- Given records
--- START ---

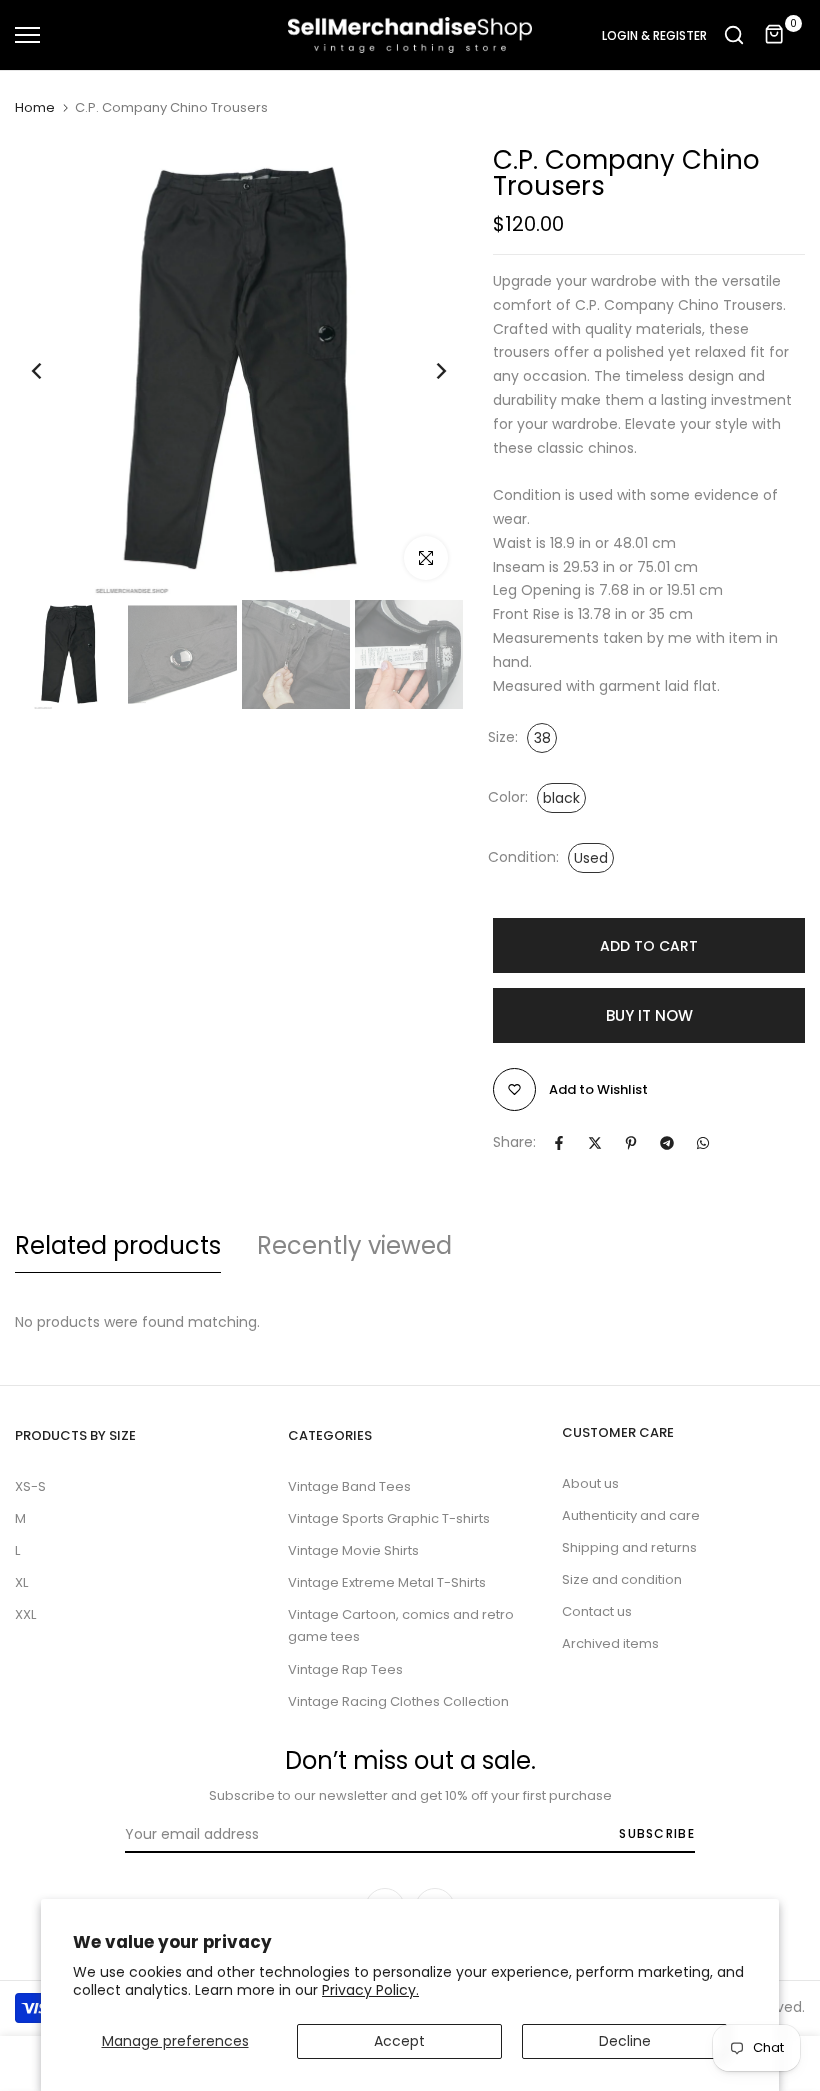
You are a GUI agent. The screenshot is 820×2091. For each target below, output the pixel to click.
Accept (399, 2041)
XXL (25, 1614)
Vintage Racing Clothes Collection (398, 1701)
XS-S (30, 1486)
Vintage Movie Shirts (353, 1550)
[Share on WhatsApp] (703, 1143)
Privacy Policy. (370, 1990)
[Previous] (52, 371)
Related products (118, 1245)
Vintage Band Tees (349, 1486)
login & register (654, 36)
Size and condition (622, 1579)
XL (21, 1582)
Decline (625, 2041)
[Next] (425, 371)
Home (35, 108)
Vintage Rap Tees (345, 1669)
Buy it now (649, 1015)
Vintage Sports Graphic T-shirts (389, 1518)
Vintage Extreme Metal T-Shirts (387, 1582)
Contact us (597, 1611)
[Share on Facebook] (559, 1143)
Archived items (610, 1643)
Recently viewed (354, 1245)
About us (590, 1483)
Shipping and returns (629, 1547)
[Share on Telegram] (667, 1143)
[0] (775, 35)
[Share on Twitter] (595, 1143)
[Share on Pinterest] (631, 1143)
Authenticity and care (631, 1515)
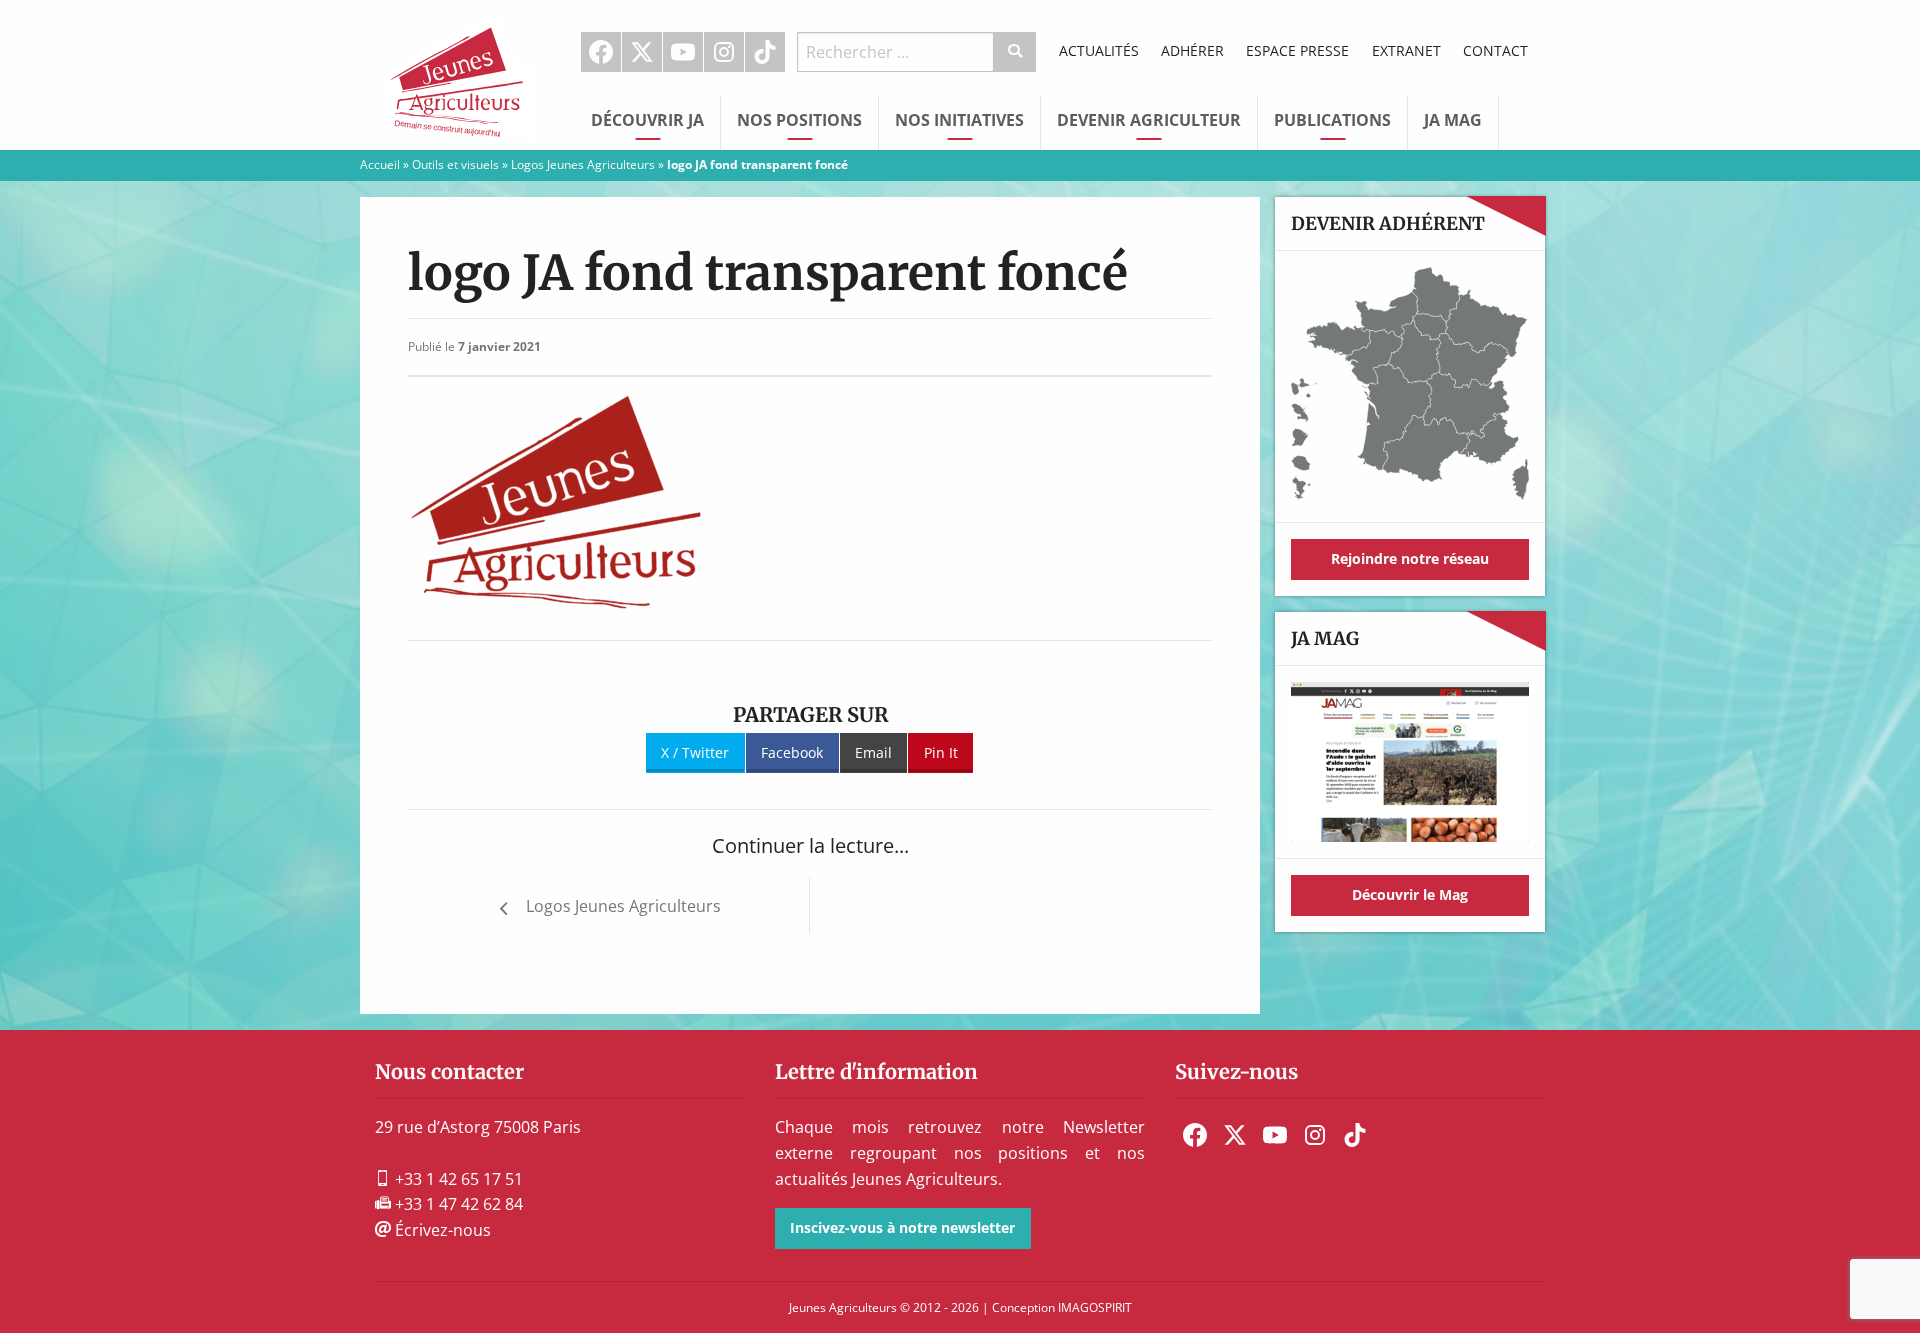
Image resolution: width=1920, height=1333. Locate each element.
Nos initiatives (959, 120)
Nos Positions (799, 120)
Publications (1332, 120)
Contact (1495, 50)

--- END ---
--- START ---

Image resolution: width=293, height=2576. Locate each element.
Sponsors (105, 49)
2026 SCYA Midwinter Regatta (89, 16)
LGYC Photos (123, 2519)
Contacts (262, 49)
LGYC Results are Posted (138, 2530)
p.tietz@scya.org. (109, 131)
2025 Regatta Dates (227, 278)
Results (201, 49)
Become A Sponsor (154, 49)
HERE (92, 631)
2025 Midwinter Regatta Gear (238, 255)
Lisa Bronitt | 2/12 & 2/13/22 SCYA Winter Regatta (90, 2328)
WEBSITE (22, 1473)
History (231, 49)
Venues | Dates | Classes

--- END ---

- Task statement
Exactly as written above, retype the lines starting at the one holding "Vintage Sports Graphic T-shirts (389, 1518)" and ending at the one holding "Contact (1495, 50)", both included, but not the pictures.

- Written response
Vintage Sports Graphic T-shirts (389, 1518)
Vintage Extreme Metal T-Shirts (387, 1582)
Contact us (597, 1611)
[Share on Facebook] (559, 1143)
Archived items (610, 1643)
Recently viewed (354, 1245)
About us (590, 1483)
Shipping and returns (629, 1547)
[Share on Telegram] (667, 1143)
[0] (775, 35)
[Share on Twitter] (595, 1143)
[Share on Pinterest] (631, 1143)
Authenticity and care (631, 1515)
Image resolution: width=1920, height=1333. Locate each element.
Nos initiatives (959, 120)
Nos Positions (799, 120)
Publications (1332, 120)
Contact (1495, 50)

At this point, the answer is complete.